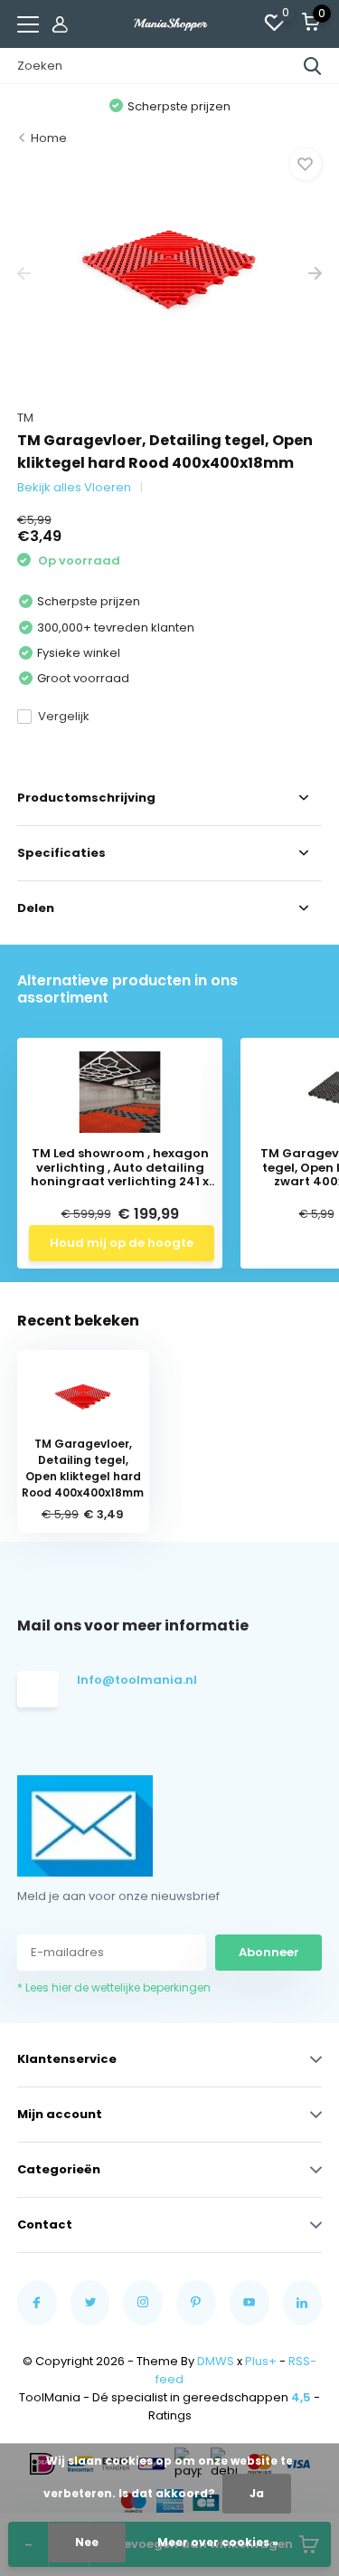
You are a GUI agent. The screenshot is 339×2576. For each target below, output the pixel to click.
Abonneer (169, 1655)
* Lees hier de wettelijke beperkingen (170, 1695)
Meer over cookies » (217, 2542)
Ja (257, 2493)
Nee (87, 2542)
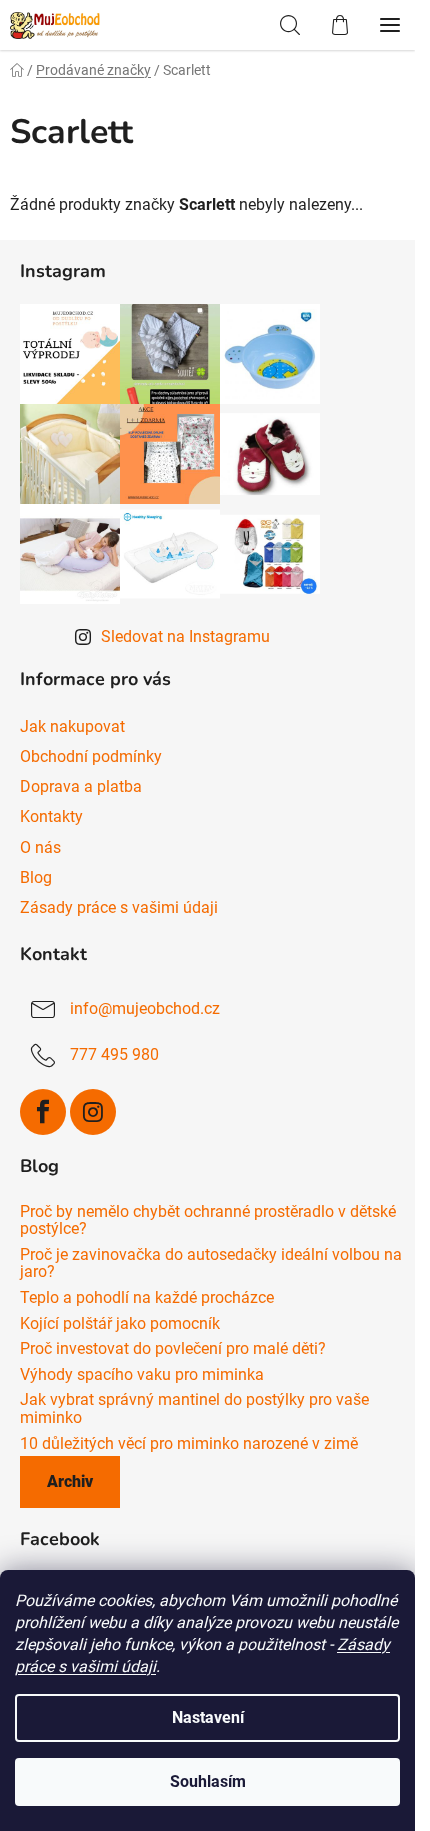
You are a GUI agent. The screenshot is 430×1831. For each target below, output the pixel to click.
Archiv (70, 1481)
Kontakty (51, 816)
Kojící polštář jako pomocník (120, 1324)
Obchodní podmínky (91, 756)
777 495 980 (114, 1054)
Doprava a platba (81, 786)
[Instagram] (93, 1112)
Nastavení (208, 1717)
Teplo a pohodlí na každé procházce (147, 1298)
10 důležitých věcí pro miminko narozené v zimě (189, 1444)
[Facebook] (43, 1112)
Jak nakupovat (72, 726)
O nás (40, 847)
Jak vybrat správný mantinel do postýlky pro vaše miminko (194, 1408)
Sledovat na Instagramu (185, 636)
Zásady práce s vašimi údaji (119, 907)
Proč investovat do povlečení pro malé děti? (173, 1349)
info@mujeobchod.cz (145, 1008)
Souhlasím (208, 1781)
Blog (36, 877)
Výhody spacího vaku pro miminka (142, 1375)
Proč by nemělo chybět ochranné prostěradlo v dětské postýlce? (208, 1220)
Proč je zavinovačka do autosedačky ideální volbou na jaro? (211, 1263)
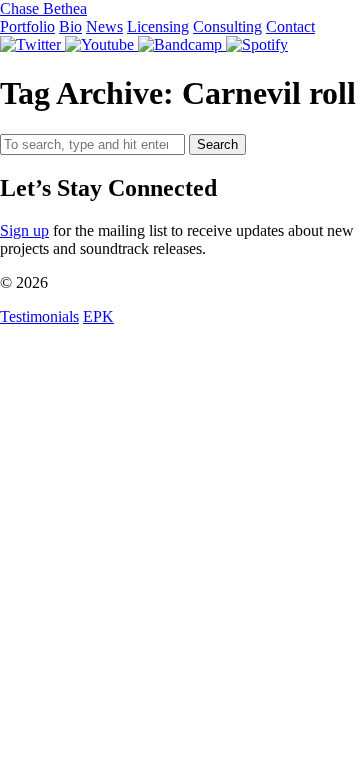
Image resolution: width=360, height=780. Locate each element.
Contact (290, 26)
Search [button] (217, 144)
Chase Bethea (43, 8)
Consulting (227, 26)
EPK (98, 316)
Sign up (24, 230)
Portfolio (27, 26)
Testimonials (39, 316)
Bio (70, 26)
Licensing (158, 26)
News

→ EXERCISE INSTRUCTIONS
I need every line from the material that contains the word "each".

→ TASK RESPONSE
You are a GUI agent. The screenshot is 339×2576. For each target below, output the pixel to click.
You are a GUI agent. The screenshot is 430×1831. For each target below, output the pixel to click.
Image resolution: width=360, height=780. Locate each element.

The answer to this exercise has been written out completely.